Sue Khim, a 32-12 months-old Korean immigrant and University of Chicago dropout, runs a developing San Francisco ed-tech company, Brilliant. She has raised $27 million in assignment funding at a $50 million valuation and expects annual routine revenue to exceed $10 million this year. In 2012, Forbes stated her promise, putting her on the 30 Under 30 list when turning 25. The organization released that yr.
Brilliant offers 40 online science, era, engineering, and math guides. The guides don’t confer any academic credit score. Still, humans prepare them with a range of STEM topics, including Ph. With the aid of industry specialists who paint as engineers at corporations like Google and Microsoft who contract with Brilliant, D.S. Materials include quick animated films, hassle units, and coding challenges.
As a scholar, Khim saw how many humans used the Internet to get help with their STEM studies. She founded Brilliant to improve the best of online services. “We desired to create a single logo you could agree with,” she says.
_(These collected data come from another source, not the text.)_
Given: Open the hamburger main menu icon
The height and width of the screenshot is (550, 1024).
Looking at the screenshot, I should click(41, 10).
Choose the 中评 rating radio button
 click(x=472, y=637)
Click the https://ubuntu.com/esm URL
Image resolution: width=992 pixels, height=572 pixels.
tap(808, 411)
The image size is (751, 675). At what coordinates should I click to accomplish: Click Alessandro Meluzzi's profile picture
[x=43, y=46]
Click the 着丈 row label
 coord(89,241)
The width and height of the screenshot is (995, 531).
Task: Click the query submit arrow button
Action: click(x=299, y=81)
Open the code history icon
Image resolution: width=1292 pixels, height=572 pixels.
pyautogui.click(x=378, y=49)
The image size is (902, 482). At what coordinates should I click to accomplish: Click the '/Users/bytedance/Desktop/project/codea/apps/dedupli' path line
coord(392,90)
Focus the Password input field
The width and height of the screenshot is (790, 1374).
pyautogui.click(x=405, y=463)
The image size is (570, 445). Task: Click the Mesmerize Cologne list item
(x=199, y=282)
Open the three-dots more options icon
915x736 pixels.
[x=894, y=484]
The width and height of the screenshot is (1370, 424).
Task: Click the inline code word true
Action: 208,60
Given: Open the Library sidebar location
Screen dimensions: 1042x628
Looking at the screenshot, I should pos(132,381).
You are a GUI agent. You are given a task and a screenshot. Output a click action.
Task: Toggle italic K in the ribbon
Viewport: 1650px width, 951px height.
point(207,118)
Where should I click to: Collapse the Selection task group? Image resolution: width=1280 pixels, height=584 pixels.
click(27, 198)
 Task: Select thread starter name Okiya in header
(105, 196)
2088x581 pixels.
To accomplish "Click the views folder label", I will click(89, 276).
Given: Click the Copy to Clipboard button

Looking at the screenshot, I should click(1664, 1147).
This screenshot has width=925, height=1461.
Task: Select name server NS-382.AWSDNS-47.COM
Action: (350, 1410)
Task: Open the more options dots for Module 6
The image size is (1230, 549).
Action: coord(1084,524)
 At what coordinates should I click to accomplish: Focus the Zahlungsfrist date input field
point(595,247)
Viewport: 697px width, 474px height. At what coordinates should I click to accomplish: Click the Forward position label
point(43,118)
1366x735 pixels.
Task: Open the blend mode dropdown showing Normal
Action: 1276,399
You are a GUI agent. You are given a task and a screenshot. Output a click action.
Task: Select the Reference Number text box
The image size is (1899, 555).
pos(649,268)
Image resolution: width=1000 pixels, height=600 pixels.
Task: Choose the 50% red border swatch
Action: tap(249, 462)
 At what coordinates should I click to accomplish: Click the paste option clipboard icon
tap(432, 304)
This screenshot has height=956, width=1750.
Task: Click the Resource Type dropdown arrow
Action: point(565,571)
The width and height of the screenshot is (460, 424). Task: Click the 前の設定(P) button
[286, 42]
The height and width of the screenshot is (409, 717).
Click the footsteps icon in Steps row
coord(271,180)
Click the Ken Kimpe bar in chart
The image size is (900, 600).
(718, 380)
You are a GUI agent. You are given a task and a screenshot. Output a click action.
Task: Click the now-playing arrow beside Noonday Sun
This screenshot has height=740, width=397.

For free, users can sign up and get the right of entry to the primary portion of each course and get automated comments on their tries to solve daily math and computing issues. For a $ hundred and twenty yearly subscription rate, they have got limitless access to every course and resource at the site.
Courses take 10 to 40 hours to finish and vary from mathematical basics to quantum computing. Brilliant’s 7 million users encompass college students who want to assist because their excessive faculties did not train simple fractions and activity seekers hoping to land a facts technology function at Facebook.
Khim has built a promising commercial enterprise with a constant boom in the crowded international of ed-tech startups. But like many girl founders, mainly women of color, when she set out to elevate cash, she had to undergo sexist and racist put-downs still recurring within the white male-dominated task capital network.
As she told me her tale on the packed ASU GSV ed-tech conference in San Diego ultimate week, she didn’t start by recounting that mission. But when I asked her if it becomes difficult to raise money.
She right away stated sure. I pressed her for information, and she shared a half dozen situations however declined to name names. “I don’t think dragging those men thru the mud is going to trade them,” she says. “If something, it will make them much less probable to fund ladies due to the perceived liability of doing so.” As a woman in tech, she says, “I need to stroll on eggshells.